La cultura occidental se ha caracterizado por mantener una mirada constante e interesada hacia el pasado, en especial al mundo de la antigüedad clásica, que curiosamente ha propiciado en multitud de ocasiones avances de gran trascendencia. Basta comprobar el caso de la famosa Camerata Fiorentina, en el entorno de los Bardi, y cómo su ansiada búsqueda de retorno al lenguaje musical del teatro griego acabaría por traer el nacimiento de un género totalmente nuevo, la ópera, de singular trascendencia en siglos posteriores. Un caso verdaderamente claro de evocación del pasado que impulsa directamente hacia la modernidad. Pero la llegada del siglo XX supuso el inicio de un interés hacia etapas hasta entonces desconocidas de la historia del ser humano, anteriores a esa admirada antigüedad clásica,. A lo largo del XIX se había desarrollado la arqueología como ciencia auxiliar fundamental para ir conquistando las huellas de un pasado remoto, a veces inquietante en una sociedad todavía extrañada ante la prehistoria, Como en tantas ocasiones, sería el arte el primero en interesarse por ese conocimiento y encontrar en él fuente de inspiración vanguardista y revolucionaria. Surge así la fascinación ante las esculturas encontradas en yacimientos arqueológicos de las Islas Cícladas, o en las exposiciones iniciales sobre arte íbero, a la par que comienza la cultura europea por interesarse en las artes plásticas de África o la América precolombina. El primitivismo, que influyó desde Gauguin a Picasso o Miró, invadió también la música: basta recordar en 1913 el mítico estreno en París de La Consagración de la Primavera, una de las obras de más resonancia en la música a lo largo de los años posteriores, cuya inspiración partía del retrato de una Rusia pagana, prehistórica, como dio en llamarse durante el momento del estreno; un primitivismo que musicalmente no se refleja en ninguna alusión directa de realidad arqueológica y tampoco etnológica, pero sí en el espíritu de fuerza rítmica y una apertura total hacia un lenguaje nuevo musical que busca precisamente una evocación hacia el pasado más primario del hombre.

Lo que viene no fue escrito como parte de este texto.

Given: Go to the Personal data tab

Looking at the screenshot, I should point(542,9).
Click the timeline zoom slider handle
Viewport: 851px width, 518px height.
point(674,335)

De nuevo buscando el pasado, esta vez más remoto, se logra el impulso hacia la vanguardia
Con respecto a España, podemos igualmente rastrear ya en los inicios de siglo esa profusión hacia el primitivismo: basta recordar el famoso Concurso de Cante Jondo de Granada que promovieron en 1929 Manuel de Falla y García Lorca, en el que ni siquiera empleaban el término flamenco para calificar una estética y un repertorio que preferían denominar Canto primitivo andaluz, demostrando así la actitud de magnificación de todo lo que resonara como recuperación de lo ancestral. Un encuentro que suponía señalar una vez más la materia primigenia como fuente de nuevos lenguajes creativos
Curiosa es también la importancia que tendría en esa tendencia primitivista la denominada escuela de Altamira, que impulsó en 1948 el pintor alemán Mathias Goeritz. Carlos Edmundo de Ory, poeta del postismo, definiría a los representantes de la escuela como los nuevos prehistóricos, en su rememoración del arte del amanecer de la humanidad. También en ese entorno hubo músicos interesados, como es el caso del cántabro Arturo Dúo Vital con una interesante pieza de piano, Danza de los bisontes incorporada hace años a mi repertorio, que representa un acercamiento desde España a la vanguardia del piano percusivo de Bartok o Stravinsky, esta vez partiendo directamente del mundo atávico que nos interroga desde las paredes de Altamira.